Sean Curtin: Are there different frameworks and mechanisms within the different countries of the EU?

Peter Davies: Each country has different mechanisms for supporting its own domestic companies. The benefit of putting together a consortium across Europe, especially if it is assisted by the European Commission programme, is that you are then working to a common, European-wide set of rules which is a significant step.

Sean Curtin: In essence, this process enhances and facilitates the innovation process.

Peter Davies: It gives a predefined set of rules and this unifying set of rules that enable the process to happen in a way that a single company would find difficult on its own. For example it would be tough for a UK-based single company unilaterally trying to set a consortium relation with a Danish company and a Spanish company and a Polish company.

Sean Curtin: Being assisted in a consortium-based innovation project must be an attractive idea for many small and medium-sized companies.

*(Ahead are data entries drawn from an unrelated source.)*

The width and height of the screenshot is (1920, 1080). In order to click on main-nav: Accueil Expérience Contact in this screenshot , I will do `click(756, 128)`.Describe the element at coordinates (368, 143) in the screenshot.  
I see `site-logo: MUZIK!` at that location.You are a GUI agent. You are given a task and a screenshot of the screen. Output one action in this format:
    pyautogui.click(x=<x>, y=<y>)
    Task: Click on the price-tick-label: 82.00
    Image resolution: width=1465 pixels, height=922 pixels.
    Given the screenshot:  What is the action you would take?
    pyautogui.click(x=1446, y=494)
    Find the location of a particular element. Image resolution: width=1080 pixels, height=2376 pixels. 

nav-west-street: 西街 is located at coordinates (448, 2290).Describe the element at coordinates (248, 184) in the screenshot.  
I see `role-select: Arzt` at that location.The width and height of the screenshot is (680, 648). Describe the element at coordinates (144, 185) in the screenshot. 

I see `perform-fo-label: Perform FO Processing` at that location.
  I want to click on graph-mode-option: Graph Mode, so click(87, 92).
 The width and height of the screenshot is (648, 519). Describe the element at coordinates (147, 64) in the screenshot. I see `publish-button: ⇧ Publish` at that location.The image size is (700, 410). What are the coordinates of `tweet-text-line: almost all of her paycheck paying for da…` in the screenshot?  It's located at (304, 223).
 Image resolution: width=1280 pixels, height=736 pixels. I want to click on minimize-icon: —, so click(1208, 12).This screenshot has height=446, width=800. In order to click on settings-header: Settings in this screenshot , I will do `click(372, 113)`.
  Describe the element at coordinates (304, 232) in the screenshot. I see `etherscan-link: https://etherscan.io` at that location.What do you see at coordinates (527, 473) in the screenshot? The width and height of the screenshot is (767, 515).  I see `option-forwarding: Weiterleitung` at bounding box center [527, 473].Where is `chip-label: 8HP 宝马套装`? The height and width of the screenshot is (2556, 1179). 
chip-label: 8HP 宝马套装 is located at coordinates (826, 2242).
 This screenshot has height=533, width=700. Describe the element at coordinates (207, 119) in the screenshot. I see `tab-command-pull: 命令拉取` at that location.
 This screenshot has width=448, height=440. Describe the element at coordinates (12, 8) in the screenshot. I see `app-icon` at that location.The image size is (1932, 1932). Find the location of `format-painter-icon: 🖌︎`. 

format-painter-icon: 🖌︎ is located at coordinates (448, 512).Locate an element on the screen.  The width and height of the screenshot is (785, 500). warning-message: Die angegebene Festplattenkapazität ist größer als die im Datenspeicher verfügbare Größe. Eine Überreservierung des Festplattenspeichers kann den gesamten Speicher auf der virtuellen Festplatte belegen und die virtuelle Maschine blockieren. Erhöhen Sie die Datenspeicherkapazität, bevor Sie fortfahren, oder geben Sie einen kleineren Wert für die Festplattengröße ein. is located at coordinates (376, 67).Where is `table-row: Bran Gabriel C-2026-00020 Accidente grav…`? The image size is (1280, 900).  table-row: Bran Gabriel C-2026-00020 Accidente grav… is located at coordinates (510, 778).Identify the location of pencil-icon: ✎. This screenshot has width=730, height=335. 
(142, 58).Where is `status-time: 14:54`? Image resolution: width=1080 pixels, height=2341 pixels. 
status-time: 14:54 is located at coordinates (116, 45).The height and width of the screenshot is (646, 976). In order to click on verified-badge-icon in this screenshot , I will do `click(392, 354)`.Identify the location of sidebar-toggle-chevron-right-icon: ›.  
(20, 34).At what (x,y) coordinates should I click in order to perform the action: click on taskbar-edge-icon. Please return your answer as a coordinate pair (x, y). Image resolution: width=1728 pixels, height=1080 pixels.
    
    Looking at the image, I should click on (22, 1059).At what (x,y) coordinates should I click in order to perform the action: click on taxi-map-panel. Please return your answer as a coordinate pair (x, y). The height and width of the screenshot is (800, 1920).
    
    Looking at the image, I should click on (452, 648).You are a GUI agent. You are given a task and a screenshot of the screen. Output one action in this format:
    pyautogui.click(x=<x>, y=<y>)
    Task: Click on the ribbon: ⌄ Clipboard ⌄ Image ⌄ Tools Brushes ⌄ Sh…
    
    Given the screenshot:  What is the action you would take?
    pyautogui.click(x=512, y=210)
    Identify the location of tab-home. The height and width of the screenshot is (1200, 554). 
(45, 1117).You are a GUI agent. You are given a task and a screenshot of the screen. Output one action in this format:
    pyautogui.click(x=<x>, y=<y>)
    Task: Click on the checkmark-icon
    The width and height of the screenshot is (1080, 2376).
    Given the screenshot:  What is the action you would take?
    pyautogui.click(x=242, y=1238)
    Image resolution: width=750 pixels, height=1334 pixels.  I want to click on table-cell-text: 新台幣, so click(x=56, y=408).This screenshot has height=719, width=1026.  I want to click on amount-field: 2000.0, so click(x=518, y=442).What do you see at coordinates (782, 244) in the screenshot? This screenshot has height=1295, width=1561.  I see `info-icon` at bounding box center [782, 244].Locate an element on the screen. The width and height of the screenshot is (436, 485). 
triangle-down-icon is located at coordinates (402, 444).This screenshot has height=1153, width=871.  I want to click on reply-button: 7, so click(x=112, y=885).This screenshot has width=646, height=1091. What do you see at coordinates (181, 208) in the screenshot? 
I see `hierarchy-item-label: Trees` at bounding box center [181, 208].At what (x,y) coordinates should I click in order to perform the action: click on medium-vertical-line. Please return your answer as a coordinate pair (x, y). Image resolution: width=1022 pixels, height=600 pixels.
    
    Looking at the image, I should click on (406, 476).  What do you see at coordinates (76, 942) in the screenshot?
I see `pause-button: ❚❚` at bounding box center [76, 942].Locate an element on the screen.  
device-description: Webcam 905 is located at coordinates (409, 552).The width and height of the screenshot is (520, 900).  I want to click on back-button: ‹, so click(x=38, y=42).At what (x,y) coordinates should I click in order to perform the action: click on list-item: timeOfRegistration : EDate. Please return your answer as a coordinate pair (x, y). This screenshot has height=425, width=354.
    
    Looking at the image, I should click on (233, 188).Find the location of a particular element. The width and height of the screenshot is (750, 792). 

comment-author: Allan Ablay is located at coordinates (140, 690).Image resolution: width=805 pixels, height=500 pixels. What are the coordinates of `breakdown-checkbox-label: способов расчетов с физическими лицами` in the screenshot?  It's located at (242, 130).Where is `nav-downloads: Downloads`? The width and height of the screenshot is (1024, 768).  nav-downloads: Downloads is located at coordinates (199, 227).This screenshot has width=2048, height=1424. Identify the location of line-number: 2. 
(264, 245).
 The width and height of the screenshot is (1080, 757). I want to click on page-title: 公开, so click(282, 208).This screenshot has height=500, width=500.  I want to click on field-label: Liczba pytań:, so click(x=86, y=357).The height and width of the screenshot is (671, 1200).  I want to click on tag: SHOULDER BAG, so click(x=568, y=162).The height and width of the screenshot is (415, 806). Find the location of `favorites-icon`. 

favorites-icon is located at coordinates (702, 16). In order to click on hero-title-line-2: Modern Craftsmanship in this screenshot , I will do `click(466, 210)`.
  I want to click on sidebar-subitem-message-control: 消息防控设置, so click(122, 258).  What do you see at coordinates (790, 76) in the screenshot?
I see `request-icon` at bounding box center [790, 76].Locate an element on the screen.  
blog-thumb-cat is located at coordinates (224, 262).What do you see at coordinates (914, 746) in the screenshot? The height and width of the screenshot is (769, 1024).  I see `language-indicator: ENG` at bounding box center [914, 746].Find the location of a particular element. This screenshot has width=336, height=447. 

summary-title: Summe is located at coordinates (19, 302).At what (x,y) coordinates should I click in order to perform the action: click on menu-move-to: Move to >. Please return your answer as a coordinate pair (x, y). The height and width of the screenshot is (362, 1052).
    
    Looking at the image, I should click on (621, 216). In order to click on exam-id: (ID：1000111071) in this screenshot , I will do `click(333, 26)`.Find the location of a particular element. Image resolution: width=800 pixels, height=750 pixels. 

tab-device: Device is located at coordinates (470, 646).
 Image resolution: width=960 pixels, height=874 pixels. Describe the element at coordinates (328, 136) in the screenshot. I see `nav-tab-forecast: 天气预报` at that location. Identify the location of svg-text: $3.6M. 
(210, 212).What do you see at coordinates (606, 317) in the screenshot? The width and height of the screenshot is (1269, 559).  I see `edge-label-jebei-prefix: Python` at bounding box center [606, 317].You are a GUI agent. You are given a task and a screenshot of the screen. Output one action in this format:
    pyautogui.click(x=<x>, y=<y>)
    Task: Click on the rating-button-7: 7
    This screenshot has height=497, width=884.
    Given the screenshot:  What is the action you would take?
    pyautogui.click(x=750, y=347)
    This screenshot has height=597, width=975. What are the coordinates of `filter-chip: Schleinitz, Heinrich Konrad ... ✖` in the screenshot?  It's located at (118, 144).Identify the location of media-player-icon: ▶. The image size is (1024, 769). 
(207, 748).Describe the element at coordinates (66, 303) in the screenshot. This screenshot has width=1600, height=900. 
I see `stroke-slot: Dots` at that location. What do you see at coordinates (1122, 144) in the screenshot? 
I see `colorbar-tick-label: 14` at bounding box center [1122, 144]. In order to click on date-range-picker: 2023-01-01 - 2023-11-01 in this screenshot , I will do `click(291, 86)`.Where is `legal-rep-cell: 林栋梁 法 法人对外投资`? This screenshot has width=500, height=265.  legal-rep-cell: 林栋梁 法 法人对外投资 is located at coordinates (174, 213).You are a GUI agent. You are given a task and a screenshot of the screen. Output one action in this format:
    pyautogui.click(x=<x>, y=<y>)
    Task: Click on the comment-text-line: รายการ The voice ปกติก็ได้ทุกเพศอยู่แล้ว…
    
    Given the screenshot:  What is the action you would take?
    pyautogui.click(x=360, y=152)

Peter Davies: It is absolutely vital for these companies to bring in new products and the technological innovation behind them. If European companies look around the world, they can see the major technology companies innovating and now they can afford to do so. Nobody has a monopoly on good ideas, so small companies can have good ideas but just lack the means to enacted them. These mechanisms set them on the path to realizing their ideas and objectives.

Sean Curtin: It is an exciting field. Presumably it is of major importance to the UK and the EU as a whole?

Peter Davies: We think it is absolutely vital for the future because many European countries, and the UK in particular, are very strong in the area of R&D. However, in the future with the R&D strength of China and India coming through, the important thing is how the UK, and other EU countries, become a hub and manager of global product development partnerships. This globalized innovation is definitely the trend of the next ten or twenty years. The more we have open boundaries and the capabilities set up for international consortia, the more we can claim a position of world trade.

Sean Curtin: What would you say is Pera's main role as an innovation technology company in promoting innovation?

Peter Davies: Firstly, to make all this happen, you need the small and medium-sized companies to share the vision of what they can actually achieve. If it has not been possible in the past, it is a big step for them to realize what they can actually do today. Therefore, the first part of facilitation is vision creating: new product, new technology concept generation. At this stage the companies are very excited about what they could do, but believe there is no way they can afford it. Thus, the next stage is to find them the partners, establish the management of the programme, establish the intellectual property rights regime and turn the entire idea into a reality for them.